The traditional technique took around 160 hours of manual human analysis to arrive at similar conclusions.
“This study documents the strong potential of Watson for Genomics to help clinicians scale precision oncology more broadly,” said Vanessa Michelini, Watson for Genomics Innovation Leader at IBM Watson Health. “Clinical and research leaders in cancer genomics are making tremendous progress towards bringing precision medicine to cancer patients, but genomic data interpretation is a significant obstacle, and that’s where Watson can help.”
The results from the study could be far-reaching for IBM which has been busy striking deals to deploy its Watson for Genomics technology.
In January, it revealed a partnership with Illumina to use the firm's gene sequencing data to improve cancer treatment decisions. A month later, the Jupiter Medical Center in Florida became the first US hospital to deploy Watson for Genomics.

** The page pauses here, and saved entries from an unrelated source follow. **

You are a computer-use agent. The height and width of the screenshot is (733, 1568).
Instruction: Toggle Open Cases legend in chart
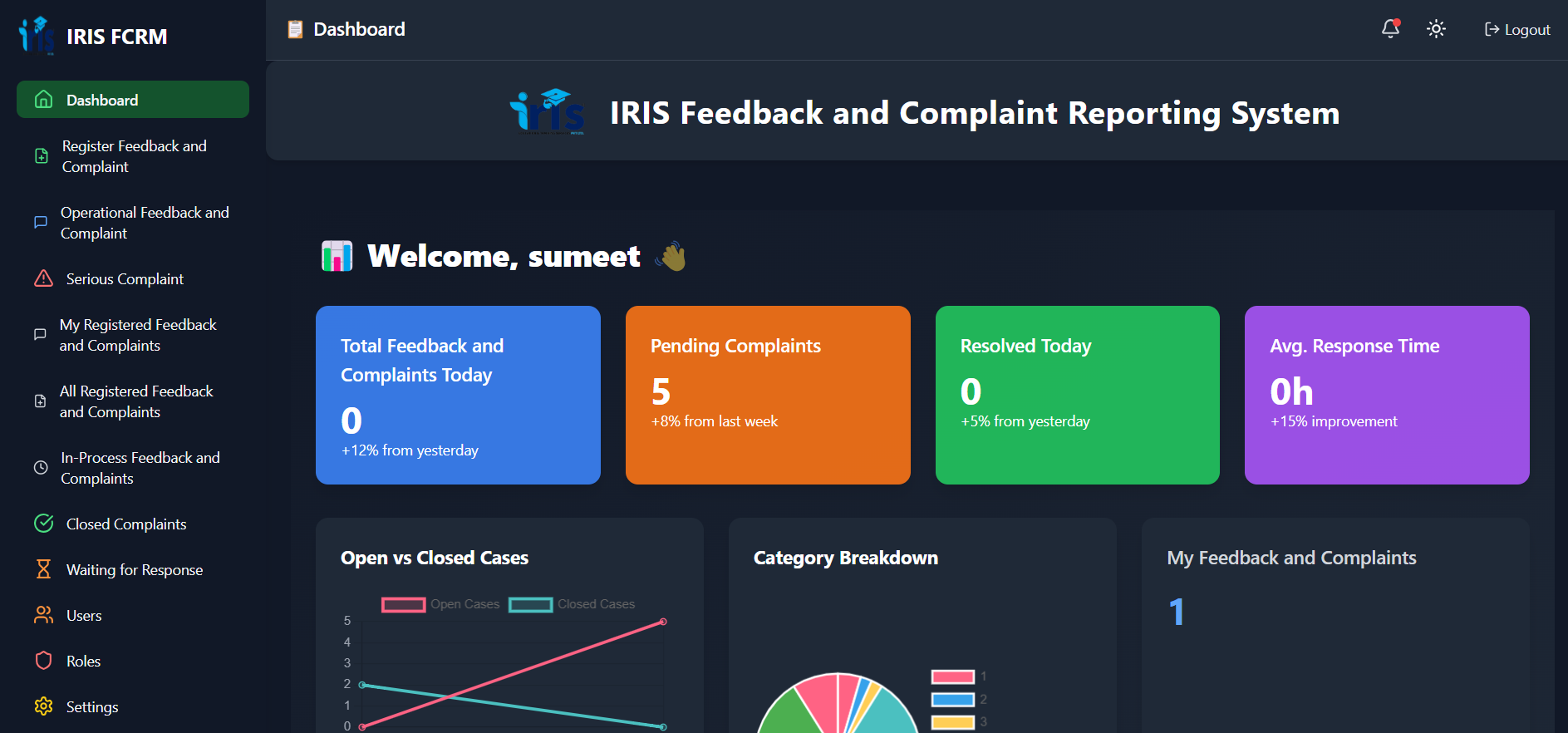point(441,604)
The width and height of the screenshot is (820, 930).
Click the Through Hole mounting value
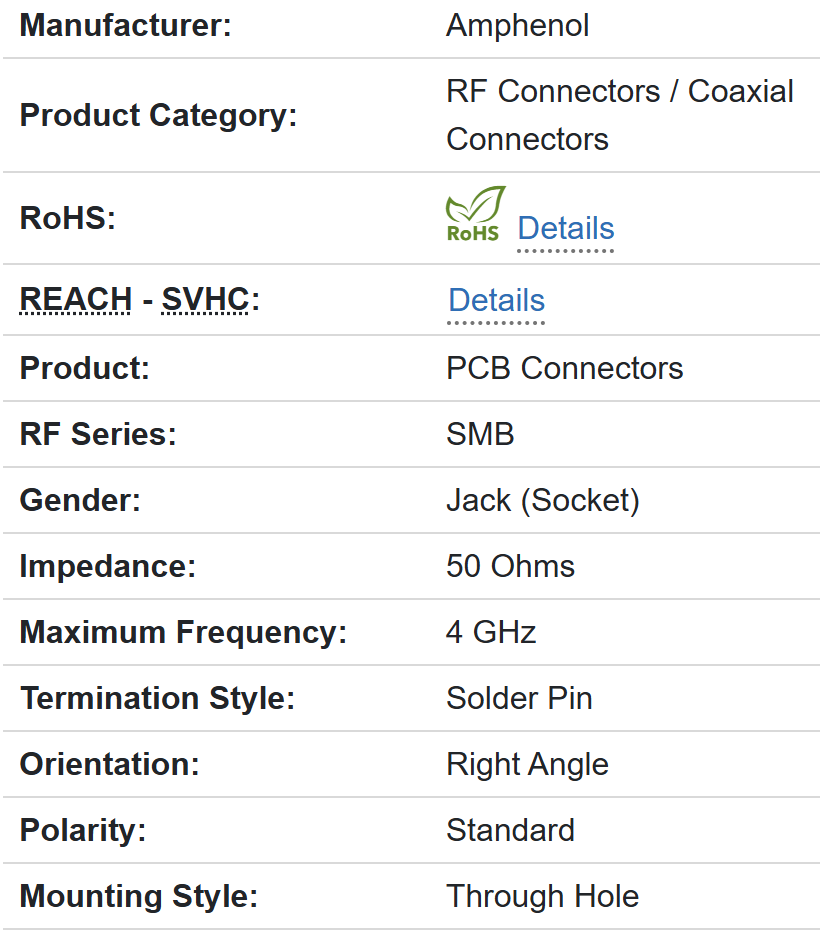tap(542, 896)
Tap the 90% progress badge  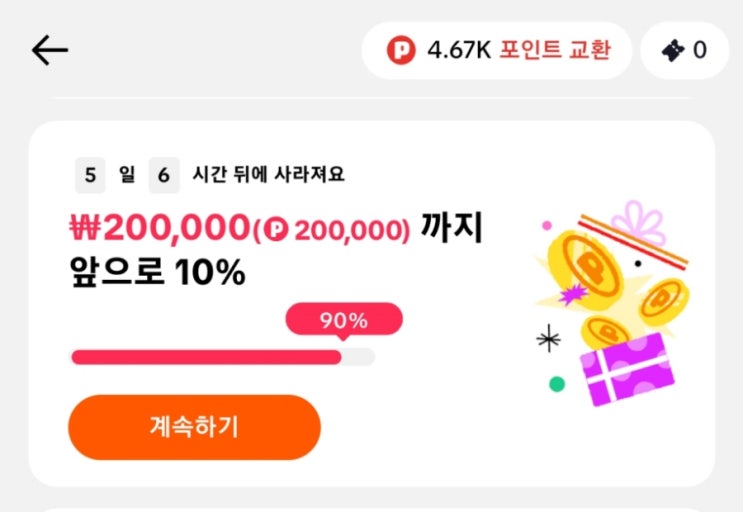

The technology is also playing a key role in Joe Biden's Cancer Moonshot 2020 initiative, specifically targeting cancer cases in US veterans.
The platform's major selling point is its ability to dramatically speed up WGS analysis. As this technique produces a complete genetic picture of a cell, WGS can potentially produce a more detailed understanding of disease-causing genetic alterations and therefore treatment options.
However, it also requires more manual analysis than traditional methods, making it a less desirable option for diseases that require quick genetic data analysis. To get this data quickly, traditional methods only analyse a limited set of genes.
But as this study suggests, adding AI could dramatically cut the time needed to gather this data and therefore produce more potential treatment options for patients, faster.
Reducing the time from genetic analysis to treatment planning is particularly critical for glioblastoma which has a median survival of less than 15 months.